CHESTER — Dormitories at the scenic campus of the former Chester College would be converted to senior housing, according to plans unveiled Tuesday before the Zoning Board of Adjustment.
Resident Peter Smith presented the detailed plans for the first time publicly that call for converting two dormitories to house 36 two- bedroom units for seniors. The plans were presented to the board as part of a conceptual discussion, and the board listened but took no action.
The proposal would include three single-family housing lots to be sold and would leave approximately 37 acres reserved for conservation land.
“This is really a project to try to encourage a kind of community development,” Smith said.
Another phase of the plan, depending on the financial success of the first phase, would add a three-story building to accommodate 32 independent senior apartments, Smith said.
“It’s a long-term project,” Smith said after the meeting. “It’s not something that is going to happen in two to three years.”
The college closed last year after experiencing financial problems. The approximately 70-acre campus was put up for sale and is being marketed by the NAI Norwood Group of Bedford.
About three dozen entities, including other colleges and religious organizations, have expressed interest in the property. It’s listed for approximately $2.5 million. said Chris Norwood of NAI. It was only this past spring when Smith became a potential buyer that the project began to move forward, he said.
Smith would still need to get the blessing of the town before the sale could be finalized, but the group is excited by the prospect of new ownership. “Peter is going to breathe some new life in the property,” Norwood said.
Also at the meeting, board members approved five variances to allow a one-acre lot at the front of the property to be subdivided from the larger proposed sale with Smith. The lot is the site of two administration buildings for the former college.

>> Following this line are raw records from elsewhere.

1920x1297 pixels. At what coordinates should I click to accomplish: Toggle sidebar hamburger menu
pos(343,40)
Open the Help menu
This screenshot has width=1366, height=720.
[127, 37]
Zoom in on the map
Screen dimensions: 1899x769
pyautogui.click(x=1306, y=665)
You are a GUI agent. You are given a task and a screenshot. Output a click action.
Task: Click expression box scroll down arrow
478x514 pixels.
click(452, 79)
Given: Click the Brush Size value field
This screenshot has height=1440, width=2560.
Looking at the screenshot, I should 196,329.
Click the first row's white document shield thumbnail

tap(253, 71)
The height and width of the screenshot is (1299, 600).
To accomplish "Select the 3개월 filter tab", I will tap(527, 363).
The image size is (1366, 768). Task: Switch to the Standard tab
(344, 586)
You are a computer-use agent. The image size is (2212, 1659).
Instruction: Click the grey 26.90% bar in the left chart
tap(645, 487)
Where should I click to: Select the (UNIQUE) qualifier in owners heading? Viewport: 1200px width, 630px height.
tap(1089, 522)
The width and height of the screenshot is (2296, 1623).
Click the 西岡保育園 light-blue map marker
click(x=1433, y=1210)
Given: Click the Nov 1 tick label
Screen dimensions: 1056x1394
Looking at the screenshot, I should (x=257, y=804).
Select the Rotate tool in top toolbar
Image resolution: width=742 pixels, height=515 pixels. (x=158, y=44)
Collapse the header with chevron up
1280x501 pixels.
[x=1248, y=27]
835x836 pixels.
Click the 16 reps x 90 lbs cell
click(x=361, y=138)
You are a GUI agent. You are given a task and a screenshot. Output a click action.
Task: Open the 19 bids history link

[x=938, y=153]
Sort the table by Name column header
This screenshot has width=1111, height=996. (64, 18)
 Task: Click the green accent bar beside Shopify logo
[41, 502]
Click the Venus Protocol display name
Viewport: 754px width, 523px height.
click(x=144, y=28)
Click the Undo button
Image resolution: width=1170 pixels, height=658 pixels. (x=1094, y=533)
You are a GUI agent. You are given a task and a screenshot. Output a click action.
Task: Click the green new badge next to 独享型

The action clears the way for the smaller lot, that Smith couldn’t easily use, to also be sold, Norwood said.
The parcel could be used for a small retail space or possibly as an attorney’s or civil engineer’s office, he said.Previously, board members had taken a site walk of the property. Smith agreed to present the plans to give board members a better understanding of the overall project.
“They really wanted to see the broader context, as opposed to narrowly looking at one lot,” Norwood said.Representatives of TF Moran Inc. said the variances wouldn’t alter the property and would maintain its rural character.
“Right now, if you are going to pass this, you’re looking at an open lawn area with trees along the roadway,” said Jeffrey Kevan, of TF Moran. “They are looking for that rural character to be maintained.”